Honours to the Lion’s Head
The Lion’s Head Smoke & Brew Pub has received a Business Excellence Award from the Castlegar & District Chamber of Commerce
By the time he’d worked for 10 years as a forest fire fighter in the Castlegar area, Troy Pyett had developed a deep appreciation for the West Kootenay community and a vision for his own business. Pyett and his wife, Carly Hadfield, acquired a defunct Castlegar pub and set to work to create a vibrant addition to the community: a taphouse featuring craft beer and smoked meats.
The couple drew on the expertise and mentorship of Hadfield’s family, owners of the successful Spinnaker Gastro Brewpub in Victoria, B.C., and opened the Lion’s Head Smoke & Brew Pub in June 2009. Pyett said that it took about three years to overcome the residual negativity attached to the restaurant.
“We had quite a challenge overcoming its history,” he said. “Going into it, we had no idea what a big undertaking that would be.”
The Lion’s Head now has 17 employees, and Pyett finds it deeply satisfying to know that those jobs are supporting families and rippling out to support other businesses in Castlegar as well. When Pyett and Hadfield buy products and supplies for the pub, they shop within their community whenever possible.
“We’re not huge believers in big box stores,” Pyett said. “We’d rather see vibrant small businesses happening, because in the long run they create healthier local economies.”

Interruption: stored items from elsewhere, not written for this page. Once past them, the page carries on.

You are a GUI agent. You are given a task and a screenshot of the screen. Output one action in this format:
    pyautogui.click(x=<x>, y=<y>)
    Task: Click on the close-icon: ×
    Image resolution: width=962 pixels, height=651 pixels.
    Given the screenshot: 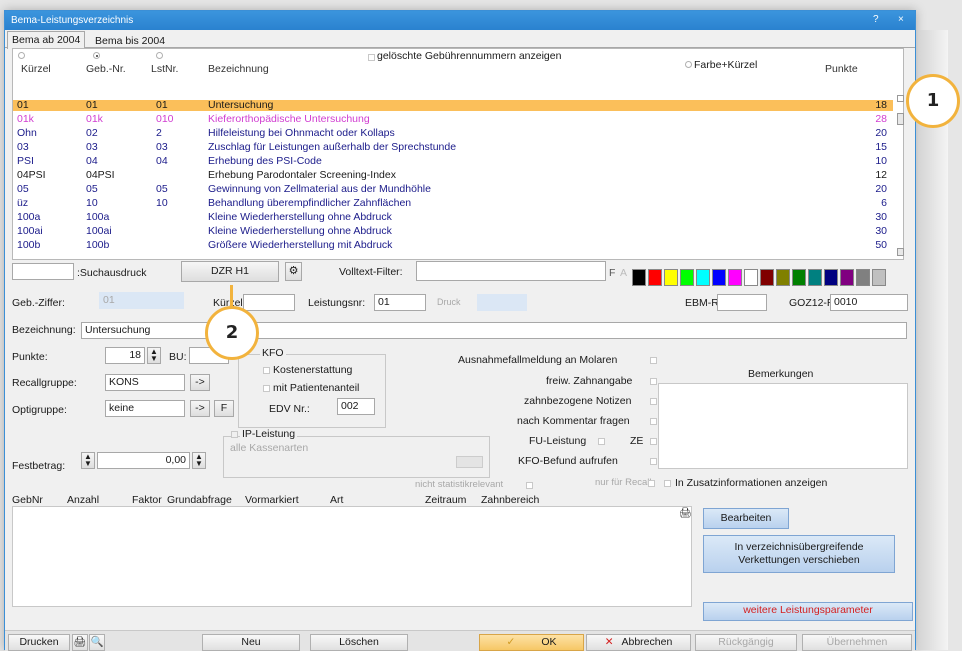 What is the action you would take?
    pyautogui.click(x=901, y=20)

The Lion’s Head Smoke & Brew Pub received the Castlegar & District Chamber of Commerce’s Business Excellence Award in October 2015.

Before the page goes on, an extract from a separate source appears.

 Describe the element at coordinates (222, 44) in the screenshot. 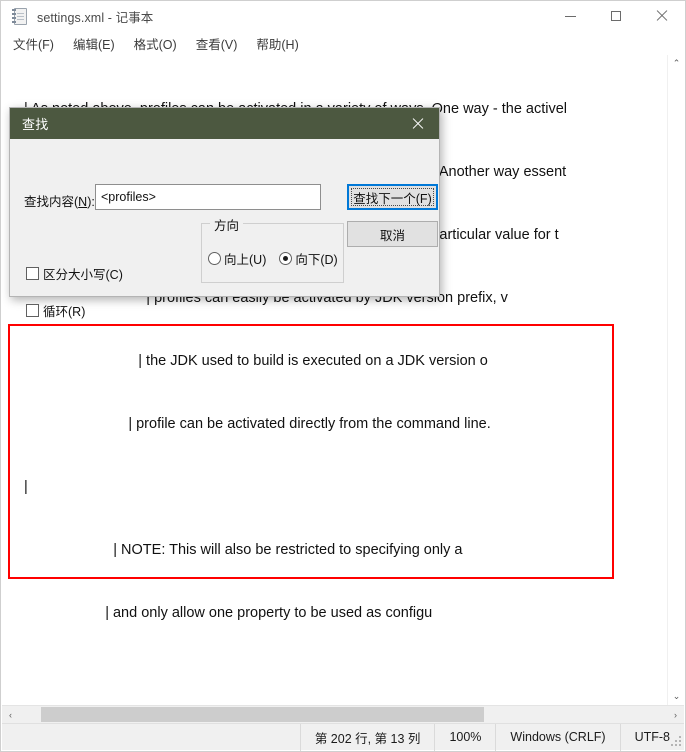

“It was a huge, unexpected honour—especially since we were chosen by our peers,” Pyett said. “People thought we were crazy to bring craft beer to this area of the Kootenays, and it’s been an uphill battle, but now we’ve found that people really are adopting the Lion’s Head as their own place, and they’re taking pride in the fact that we’re successful. We really respect and value our consumers and patrons—it feels pretty amazing that people really want us to do well.”
Some important lessons that Pyett learned when he was fighting fires are ones that he transferred to his current work. “When you’re an emergency responder,” he said, “you need to be able to keep a clear head, make decisions and direct your team to make sure everybody is on board to achieve your objectives. Seeing what a group of people with a common goal can achieve is quite inspiring. I’m here to supply my team with the tools they need to do a great job. I want to see them be successful.”
Pyett believes that Castlegar has great potential to develop into a tourist destination, based on its beauty and resources.
“We have arguably the best rainbow trout fishing in the Columbia River right here in Castlegar,” he said. “We have incredible hiking, incredible mountain biking, incredible climbing. I look around and Castlegar isn’t really considered a tourist destination, and I believe it could be. We just need to make the pie bigger—offer a few more options—in order to attract more businesses and more residents.
“We need to stay relevant and make sure we’re offering an experience that’s comfortable and fun and recognizable as a Kootenay experience.”